Whenever a line in the data holds the string "email", copy that line.

Stored data.
● ● ● ● ● ● ●
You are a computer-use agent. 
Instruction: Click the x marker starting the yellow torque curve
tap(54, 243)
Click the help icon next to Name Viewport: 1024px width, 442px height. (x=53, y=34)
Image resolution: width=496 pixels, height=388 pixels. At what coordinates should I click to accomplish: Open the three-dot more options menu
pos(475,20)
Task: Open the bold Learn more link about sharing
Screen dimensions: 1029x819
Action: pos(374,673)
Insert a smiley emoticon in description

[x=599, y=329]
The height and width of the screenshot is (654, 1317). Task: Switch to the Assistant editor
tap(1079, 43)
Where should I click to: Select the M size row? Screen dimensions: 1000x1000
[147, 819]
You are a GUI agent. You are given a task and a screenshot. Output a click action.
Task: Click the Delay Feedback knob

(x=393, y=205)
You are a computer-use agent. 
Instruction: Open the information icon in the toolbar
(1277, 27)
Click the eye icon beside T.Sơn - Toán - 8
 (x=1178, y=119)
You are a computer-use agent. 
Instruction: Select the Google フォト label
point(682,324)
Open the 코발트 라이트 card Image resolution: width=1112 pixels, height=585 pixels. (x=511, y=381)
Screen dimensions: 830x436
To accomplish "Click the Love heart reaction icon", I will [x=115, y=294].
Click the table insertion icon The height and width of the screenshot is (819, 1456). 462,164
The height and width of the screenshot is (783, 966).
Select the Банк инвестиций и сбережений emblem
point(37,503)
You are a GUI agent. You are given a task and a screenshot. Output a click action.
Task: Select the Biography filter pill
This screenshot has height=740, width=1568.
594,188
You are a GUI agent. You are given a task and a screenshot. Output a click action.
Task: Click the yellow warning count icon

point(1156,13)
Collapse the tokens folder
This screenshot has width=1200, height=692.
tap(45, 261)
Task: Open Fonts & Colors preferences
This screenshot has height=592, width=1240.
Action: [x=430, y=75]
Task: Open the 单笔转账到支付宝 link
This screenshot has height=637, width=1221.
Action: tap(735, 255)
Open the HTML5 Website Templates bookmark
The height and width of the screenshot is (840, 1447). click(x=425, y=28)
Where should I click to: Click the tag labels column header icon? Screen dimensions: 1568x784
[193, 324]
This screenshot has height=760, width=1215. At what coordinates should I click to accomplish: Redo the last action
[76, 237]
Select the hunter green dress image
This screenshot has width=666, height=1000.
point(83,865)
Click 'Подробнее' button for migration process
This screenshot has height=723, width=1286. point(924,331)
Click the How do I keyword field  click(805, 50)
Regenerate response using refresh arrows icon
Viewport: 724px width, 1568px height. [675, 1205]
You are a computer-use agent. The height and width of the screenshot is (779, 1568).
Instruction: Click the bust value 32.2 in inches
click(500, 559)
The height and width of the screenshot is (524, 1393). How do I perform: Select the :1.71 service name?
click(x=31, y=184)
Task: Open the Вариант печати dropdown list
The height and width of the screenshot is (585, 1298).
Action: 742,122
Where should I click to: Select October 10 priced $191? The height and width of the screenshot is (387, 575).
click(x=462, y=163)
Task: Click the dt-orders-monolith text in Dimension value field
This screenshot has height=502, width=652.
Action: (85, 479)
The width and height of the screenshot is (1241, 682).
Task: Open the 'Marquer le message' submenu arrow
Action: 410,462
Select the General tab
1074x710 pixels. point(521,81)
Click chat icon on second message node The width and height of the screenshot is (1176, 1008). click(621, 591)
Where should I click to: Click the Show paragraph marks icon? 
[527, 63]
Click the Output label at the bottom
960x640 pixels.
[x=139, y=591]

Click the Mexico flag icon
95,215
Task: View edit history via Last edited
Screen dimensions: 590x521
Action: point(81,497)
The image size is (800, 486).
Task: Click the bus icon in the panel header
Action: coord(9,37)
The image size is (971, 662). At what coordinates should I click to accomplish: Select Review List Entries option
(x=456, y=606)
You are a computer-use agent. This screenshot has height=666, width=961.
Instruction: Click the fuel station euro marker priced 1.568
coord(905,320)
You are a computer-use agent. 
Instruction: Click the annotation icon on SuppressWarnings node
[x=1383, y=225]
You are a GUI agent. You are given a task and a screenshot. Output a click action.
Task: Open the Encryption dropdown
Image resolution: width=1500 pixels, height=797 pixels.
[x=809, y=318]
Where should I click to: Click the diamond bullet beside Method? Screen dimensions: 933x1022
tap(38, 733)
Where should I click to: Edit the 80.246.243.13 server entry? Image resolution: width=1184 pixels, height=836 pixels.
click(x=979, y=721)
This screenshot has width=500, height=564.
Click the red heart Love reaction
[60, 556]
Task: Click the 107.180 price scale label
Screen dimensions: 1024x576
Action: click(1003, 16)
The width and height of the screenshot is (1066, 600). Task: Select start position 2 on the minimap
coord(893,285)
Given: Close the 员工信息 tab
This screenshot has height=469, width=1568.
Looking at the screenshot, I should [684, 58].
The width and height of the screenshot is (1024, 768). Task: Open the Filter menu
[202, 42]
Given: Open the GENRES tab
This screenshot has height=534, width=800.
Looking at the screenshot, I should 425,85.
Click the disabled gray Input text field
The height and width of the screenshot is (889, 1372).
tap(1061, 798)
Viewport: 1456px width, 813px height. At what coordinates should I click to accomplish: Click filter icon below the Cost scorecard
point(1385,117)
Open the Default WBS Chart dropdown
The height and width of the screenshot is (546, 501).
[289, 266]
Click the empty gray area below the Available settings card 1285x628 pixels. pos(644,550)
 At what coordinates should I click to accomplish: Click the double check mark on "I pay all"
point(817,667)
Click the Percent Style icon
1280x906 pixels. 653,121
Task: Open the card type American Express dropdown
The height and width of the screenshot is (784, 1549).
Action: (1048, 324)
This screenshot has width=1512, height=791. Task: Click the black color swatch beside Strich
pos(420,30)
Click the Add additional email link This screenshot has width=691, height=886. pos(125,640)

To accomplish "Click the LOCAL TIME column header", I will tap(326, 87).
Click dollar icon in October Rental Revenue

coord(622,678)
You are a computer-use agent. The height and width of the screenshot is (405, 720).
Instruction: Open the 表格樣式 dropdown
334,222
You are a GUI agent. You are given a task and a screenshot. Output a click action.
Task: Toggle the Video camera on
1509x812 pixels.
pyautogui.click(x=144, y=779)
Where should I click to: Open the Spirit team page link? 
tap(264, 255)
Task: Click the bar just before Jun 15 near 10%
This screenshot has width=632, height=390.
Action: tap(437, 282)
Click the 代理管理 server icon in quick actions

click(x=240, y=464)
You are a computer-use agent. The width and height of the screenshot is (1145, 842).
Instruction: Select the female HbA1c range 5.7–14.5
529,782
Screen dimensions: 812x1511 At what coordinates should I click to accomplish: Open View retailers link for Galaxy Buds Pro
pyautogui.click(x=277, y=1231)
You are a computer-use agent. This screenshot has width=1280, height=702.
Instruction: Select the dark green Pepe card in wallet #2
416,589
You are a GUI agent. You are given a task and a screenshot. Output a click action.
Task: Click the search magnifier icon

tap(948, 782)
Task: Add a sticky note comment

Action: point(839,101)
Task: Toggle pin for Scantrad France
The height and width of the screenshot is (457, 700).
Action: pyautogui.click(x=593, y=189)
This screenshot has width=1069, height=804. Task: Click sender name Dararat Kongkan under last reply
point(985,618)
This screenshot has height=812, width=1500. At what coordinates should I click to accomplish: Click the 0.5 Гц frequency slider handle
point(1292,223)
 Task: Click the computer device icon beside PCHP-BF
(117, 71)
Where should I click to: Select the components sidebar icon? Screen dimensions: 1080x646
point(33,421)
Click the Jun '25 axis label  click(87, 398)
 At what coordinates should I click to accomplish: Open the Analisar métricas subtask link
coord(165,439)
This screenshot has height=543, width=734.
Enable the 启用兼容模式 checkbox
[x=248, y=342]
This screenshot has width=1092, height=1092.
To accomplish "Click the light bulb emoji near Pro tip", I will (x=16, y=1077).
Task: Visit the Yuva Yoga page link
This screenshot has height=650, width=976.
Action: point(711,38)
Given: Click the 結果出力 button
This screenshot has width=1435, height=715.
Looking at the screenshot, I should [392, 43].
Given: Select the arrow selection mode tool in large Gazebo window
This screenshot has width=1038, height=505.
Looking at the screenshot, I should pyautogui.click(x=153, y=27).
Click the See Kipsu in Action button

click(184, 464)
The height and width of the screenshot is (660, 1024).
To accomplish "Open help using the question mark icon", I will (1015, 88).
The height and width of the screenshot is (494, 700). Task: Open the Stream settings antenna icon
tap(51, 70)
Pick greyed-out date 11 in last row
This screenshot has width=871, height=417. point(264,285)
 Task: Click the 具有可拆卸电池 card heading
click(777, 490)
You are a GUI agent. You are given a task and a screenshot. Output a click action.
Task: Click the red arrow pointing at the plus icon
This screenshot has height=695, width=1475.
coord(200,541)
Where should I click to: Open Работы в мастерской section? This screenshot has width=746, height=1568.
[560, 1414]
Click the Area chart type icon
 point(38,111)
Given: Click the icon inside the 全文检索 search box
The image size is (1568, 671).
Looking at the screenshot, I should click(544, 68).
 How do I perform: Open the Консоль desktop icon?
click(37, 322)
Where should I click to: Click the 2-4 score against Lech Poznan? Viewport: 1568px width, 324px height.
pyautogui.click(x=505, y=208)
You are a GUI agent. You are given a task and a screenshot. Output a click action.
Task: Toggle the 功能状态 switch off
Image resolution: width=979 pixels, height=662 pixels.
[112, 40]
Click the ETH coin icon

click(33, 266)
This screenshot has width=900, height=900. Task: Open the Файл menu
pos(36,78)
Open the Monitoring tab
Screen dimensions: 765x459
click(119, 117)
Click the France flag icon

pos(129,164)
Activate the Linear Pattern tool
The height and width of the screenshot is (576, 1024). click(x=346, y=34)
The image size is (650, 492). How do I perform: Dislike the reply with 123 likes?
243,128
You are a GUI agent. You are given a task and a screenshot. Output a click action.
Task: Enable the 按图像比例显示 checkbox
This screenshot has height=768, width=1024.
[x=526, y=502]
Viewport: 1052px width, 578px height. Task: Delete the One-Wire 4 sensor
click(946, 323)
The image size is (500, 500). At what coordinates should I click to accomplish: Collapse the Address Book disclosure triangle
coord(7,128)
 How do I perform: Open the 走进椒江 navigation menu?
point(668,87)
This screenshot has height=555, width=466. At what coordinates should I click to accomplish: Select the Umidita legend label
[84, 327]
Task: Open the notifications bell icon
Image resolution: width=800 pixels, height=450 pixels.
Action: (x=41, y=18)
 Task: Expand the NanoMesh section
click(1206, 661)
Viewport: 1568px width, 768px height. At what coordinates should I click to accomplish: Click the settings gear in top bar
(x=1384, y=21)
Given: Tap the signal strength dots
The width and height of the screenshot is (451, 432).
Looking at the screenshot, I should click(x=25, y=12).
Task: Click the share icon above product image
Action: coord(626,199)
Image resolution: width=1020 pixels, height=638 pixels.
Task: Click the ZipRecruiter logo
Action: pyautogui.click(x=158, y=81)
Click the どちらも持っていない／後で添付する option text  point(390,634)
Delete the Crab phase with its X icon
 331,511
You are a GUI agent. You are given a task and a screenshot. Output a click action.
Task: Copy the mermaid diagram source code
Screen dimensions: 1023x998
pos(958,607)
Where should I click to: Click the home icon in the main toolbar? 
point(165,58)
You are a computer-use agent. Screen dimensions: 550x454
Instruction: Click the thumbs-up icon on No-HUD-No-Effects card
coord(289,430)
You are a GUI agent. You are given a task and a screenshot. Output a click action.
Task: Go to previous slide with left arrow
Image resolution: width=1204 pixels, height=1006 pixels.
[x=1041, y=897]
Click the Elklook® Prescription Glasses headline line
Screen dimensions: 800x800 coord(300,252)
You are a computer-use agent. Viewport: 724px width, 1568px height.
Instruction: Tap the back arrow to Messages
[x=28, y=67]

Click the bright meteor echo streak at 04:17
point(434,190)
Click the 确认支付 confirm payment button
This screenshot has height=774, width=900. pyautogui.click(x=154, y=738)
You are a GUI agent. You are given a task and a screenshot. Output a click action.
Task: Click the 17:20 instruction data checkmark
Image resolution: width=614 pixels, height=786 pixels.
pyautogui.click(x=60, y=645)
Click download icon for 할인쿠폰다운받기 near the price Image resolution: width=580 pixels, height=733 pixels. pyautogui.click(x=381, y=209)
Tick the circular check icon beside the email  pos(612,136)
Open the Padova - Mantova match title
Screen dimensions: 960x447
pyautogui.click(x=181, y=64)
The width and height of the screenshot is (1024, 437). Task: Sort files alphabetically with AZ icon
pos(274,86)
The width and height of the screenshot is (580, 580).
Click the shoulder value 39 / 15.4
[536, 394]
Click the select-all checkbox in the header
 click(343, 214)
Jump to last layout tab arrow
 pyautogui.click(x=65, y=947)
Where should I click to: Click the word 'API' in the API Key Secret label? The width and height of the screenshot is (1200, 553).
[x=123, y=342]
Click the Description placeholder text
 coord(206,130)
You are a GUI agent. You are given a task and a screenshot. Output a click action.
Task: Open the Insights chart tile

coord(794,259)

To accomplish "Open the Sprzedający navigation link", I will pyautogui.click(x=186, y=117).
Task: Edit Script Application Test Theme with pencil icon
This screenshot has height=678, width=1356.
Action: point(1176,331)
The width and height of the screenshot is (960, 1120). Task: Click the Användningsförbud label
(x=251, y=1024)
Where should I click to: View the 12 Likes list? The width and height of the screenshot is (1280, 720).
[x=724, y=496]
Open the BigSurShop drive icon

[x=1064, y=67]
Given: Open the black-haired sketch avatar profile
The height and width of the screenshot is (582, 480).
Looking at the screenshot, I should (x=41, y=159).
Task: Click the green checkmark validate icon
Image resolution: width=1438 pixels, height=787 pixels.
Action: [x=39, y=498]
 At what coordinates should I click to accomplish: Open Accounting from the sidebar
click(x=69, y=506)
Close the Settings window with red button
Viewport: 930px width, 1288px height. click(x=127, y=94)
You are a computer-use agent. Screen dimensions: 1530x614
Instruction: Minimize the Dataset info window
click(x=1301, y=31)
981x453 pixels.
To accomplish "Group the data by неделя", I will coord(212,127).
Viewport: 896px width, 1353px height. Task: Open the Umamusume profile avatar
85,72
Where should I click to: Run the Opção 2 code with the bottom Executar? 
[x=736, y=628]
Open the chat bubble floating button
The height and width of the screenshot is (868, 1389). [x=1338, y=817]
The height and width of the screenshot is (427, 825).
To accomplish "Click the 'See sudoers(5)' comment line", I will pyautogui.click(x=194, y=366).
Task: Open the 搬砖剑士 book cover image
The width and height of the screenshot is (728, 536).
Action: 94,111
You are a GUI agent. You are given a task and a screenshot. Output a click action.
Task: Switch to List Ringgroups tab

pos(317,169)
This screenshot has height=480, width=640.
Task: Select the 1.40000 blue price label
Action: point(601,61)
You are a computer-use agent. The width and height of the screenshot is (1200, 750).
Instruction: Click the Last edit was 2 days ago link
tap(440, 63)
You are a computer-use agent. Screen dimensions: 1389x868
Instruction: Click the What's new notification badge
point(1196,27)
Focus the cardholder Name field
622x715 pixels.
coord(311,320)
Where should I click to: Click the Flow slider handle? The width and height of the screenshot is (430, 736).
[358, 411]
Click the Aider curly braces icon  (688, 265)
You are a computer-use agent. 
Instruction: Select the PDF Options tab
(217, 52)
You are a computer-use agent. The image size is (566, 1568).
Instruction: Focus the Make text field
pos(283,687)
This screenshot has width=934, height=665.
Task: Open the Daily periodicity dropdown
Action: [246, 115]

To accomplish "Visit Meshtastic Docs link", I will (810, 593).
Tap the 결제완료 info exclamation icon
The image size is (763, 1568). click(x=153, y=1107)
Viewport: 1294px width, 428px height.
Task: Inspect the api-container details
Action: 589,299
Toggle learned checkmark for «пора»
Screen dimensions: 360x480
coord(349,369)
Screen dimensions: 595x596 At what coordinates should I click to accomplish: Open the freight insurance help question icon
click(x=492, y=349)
● ● ● ● ● ● ●
Exercise answer.
Click the Add additional email link This screenshot has width=691, height=886. pos(125,640)
Tick the circular check icon beside the email  pos(612,136)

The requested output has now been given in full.